*acı kahve gözler*

174 30 581
                                    

Yaşanan olayların üzerinden bir hafta geçmişti. Ağabeyim ile son konuşmamız üzerine bir daha hiç konuşmamıştık, aslında ben konuşmaya çalışmış ama o bana izin vermeyip bir bahane bulup kaçmıştı her seferinde.

Olayın ertesi günü ise annemin söylediği gibi kos koca Sipai ailesi gelmemiş, sadece Leyla hanım rahatsız ve bu yüzden isteme haftaya kalsın diyerek haber yollamışlardı.

Sanki biz, hayatta olmaz yarın gelin beni alın demişim gibi.

Ramazan ağabeyi ise bir türlü görememiştim. Onu ilk gördüğüm anda konuyu açmak istiyorum ama babamlar beni okula bile göndermemişti. Neymiş: evlencen sen, ne okulu kır dizini otur oturduğun yerde. Aslında bırak okula gitmeyi evden çıkmama bile izin verilmemişti.

Ama Allah'tan bugün isteme olacaktı. Bu demek oluyor ki Ramazan ağabey de gelecek bu akşam ve ben bu fırsatı kaçıramazdım. İlk fırsatta yalnız kaldığımız vakit açacağım bu konuyu ona.

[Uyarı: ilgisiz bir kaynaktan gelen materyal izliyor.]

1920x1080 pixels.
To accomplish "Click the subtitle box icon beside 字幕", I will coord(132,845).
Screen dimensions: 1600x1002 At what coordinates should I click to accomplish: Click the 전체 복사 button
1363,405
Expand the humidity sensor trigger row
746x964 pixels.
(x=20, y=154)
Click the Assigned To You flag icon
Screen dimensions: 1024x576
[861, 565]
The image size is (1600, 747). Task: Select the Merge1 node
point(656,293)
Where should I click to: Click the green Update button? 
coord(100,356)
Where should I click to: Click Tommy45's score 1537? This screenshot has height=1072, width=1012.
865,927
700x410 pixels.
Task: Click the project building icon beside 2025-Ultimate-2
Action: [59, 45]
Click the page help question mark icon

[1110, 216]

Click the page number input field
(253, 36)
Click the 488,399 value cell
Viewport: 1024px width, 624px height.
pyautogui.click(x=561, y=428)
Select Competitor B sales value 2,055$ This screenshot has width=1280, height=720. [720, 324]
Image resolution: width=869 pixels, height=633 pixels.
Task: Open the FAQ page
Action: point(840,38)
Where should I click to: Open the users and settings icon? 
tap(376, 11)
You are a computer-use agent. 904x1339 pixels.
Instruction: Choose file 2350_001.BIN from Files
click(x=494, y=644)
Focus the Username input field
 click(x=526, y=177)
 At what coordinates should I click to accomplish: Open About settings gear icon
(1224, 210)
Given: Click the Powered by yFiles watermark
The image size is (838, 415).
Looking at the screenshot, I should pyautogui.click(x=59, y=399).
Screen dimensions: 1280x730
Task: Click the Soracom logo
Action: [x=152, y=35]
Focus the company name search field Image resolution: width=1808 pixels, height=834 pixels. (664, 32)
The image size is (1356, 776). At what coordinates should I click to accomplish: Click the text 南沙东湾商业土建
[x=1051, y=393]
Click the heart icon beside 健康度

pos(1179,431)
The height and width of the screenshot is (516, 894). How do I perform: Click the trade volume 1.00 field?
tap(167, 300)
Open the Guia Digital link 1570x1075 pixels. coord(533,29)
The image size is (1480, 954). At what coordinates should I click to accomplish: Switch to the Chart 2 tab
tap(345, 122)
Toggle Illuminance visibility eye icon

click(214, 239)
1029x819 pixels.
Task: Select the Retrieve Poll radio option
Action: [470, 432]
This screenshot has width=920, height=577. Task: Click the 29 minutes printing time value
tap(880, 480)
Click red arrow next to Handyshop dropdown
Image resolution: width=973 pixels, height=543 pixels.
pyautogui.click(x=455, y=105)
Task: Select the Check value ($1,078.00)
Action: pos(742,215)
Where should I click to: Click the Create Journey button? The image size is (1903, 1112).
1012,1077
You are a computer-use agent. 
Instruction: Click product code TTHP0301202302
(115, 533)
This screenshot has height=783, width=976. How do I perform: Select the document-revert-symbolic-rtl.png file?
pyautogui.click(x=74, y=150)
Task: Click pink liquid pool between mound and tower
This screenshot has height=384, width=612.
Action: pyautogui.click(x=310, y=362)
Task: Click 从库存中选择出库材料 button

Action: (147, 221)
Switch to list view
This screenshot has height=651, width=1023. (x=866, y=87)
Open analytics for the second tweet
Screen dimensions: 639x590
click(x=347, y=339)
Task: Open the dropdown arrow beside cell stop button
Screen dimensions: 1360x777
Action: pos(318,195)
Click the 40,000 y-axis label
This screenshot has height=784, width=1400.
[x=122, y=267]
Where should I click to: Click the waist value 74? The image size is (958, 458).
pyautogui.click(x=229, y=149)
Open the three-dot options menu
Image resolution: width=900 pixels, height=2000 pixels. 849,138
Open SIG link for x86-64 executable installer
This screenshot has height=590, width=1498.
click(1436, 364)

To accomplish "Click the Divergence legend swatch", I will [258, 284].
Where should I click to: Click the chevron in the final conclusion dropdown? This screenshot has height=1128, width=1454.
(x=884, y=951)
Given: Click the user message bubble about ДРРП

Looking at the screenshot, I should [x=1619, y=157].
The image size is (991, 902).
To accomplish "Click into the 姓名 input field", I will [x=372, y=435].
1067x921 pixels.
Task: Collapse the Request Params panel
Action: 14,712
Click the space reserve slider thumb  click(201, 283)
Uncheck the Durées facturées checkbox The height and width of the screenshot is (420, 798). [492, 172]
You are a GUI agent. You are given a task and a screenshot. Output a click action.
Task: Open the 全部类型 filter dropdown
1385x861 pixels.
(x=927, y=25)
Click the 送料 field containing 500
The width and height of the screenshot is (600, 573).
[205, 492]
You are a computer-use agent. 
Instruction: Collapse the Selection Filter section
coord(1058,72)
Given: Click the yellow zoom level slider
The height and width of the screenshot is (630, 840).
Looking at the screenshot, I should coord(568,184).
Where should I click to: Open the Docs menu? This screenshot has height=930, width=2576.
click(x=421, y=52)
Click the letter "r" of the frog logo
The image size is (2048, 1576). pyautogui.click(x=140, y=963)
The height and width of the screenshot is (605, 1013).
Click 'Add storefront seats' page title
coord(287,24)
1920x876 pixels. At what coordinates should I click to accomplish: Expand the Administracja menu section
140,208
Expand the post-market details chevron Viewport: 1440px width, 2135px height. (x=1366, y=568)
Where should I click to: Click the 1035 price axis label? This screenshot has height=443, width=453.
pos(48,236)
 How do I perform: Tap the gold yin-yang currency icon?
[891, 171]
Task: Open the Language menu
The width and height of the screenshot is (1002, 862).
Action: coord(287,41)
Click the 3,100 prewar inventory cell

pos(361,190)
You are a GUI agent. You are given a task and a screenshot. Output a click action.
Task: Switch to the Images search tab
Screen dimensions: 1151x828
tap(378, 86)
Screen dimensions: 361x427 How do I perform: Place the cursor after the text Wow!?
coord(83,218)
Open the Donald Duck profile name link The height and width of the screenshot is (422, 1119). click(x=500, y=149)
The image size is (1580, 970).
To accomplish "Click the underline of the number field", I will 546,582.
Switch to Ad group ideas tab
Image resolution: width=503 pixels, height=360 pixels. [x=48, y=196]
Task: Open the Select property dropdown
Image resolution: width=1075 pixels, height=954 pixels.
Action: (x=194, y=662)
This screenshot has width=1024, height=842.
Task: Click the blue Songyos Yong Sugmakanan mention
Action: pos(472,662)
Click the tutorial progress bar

"Zümra duymuyormusun beni?....... Heyyy kime diyorum!" Annemin gelen sesi ile irkilip düşünce denizin den çıktım.

Bir saattir gelmiş odama, annemin değişi ile gelin gideceğim evi övüyor.

"Ne var anne?" Deyip, sinirli ve yüksek çıkan sesimle anneme döndüm.

Annem her zaman yaptığı gibi gözlerini belertip." sus kız, ne bağırıyorsun çarparım ağzına haa!"
Dedi ve bir süre sonra yanıma gelip kolumu tuttu.
Bu aralar suyuma gelerek beni bu evliliğe ikna etmeye çalışıyordu. Aslında onun niyeti daha çok isteme zamanı bir şeyler yapmaya çalışmayayım diye huyuma gidiyordu.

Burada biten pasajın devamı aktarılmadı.